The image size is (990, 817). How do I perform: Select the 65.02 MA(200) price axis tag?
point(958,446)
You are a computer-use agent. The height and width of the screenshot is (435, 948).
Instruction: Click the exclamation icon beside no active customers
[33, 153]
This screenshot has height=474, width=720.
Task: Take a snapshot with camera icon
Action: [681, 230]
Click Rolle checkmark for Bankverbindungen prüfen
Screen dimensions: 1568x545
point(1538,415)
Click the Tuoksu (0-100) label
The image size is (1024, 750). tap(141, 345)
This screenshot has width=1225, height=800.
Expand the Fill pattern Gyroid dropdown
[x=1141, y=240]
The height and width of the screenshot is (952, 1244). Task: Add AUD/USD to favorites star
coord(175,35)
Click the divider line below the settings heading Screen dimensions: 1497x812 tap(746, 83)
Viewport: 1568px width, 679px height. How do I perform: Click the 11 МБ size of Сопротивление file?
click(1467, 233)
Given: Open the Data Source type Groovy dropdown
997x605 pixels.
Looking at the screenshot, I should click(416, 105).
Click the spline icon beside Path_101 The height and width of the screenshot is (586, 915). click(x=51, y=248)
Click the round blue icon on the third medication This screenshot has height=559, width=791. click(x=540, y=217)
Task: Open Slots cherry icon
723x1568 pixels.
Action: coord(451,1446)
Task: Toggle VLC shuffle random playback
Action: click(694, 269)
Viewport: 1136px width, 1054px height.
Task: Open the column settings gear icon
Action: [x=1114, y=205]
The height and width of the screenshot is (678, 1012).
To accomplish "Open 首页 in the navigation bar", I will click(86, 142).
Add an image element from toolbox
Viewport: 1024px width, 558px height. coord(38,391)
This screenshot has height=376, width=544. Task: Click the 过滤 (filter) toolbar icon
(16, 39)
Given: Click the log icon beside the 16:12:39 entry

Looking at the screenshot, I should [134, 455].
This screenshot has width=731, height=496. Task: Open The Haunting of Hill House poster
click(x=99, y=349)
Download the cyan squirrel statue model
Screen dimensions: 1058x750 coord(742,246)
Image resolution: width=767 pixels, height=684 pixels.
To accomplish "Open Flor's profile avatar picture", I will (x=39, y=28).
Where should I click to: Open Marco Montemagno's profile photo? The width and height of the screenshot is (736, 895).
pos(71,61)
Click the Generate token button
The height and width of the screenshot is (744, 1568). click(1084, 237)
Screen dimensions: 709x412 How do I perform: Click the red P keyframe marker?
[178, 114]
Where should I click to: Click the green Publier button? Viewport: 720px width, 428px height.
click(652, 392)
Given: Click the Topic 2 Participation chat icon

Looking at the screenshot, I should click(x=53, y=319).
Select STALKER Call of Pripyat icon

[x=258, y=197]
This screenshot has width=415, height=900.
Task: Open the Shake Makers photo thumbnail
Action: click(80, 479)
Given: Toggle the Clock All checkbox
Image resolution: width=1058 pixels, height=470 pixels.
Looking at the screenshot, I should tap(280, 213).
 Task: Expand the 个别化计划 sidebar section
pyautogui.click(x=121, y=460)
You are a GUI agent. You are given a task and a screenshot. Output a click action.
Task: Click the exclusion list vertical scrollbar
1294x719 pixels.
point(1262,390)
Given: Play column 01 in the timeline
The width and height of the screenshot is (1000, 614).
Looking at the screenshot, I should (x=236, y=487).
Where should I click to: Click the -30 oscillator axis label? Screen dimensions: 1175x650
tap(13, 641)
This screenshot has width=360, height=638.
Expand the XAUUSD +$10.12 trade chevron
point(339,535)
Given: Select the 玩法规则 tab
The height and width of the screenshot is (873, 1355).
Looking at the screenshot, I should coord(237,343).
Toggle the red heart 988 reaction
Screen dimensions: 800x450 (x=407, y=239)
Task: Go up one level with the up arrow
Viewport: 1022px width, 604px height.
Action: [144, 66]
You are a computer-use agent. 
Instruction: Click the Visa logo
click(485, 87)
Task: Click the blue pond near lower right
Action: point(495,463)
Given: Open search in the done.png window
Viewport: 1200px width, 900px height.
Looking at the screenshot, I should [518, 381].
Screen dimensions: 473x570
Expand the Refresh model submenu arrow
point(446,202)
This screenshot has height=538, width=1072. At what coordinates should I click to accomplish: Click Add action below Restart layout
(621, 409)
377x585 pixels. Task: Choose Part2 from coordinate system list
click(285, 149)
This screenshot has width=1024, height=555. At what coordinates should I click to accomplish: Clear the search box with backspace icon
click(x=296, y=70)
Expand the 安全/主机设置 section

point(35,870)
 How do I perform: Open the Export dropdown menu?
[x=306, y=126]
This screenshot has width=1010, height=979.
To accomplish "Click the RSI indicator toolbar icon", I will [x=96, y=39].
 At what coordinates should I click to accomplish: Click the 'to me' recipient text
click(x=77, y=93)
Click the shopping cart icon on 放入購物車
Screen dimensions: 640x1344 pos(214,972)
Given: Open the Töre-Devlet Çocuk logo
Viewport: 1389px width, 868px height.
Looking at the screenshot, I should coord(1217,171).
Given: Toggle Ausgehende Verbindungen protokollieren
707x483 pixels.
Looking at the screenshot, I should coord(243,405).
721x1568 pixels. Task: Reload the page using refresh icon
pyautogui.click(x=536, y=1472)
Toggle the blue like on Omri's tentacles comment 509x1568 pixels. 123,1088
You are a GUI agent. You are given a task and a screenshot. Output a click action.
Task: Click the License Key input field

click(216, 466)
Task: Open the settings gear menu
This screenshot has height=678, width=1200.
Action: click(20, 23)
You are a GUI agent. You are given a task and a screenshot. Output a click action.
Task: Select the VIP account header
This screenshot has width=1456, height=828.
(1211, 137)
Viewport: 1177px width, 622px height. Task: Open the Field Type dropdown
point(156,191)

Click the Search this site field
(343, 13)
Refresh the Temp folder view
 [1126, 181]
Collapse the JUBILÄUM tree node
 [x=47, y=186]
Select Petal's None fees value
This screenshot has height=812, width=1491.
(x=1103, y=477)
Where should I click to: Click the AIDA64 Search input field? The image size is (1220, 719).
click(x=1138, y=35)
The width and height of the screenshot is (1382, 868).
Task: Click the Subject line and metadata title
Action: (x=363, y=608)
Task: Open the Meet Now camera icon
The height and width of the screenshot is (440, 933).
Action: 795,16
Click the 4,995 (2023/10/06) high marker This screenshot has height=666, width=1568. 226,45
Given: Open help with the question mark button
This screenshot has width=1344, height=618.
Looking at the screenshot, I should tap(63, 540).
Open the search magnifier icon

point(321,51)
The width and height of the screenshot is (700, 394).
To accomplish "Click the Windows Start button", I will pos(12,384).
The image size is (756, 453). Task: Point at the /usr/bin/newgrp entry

================

__Instructions for the task__. Among the records, find the lines that contain "will" and copy each of them.

__Answer section__.
To accomplish "Open 首页 in the navigation bar", I will click(86, 142).
To accomplish "Open Flor's profile avatar picture", I will (x=39, y=28).
To accomplish "Click the RSI indicator toolbar icon", I will [x=96, y=39].
To accomplish "Click the Windows Start button", I will pos(12,384).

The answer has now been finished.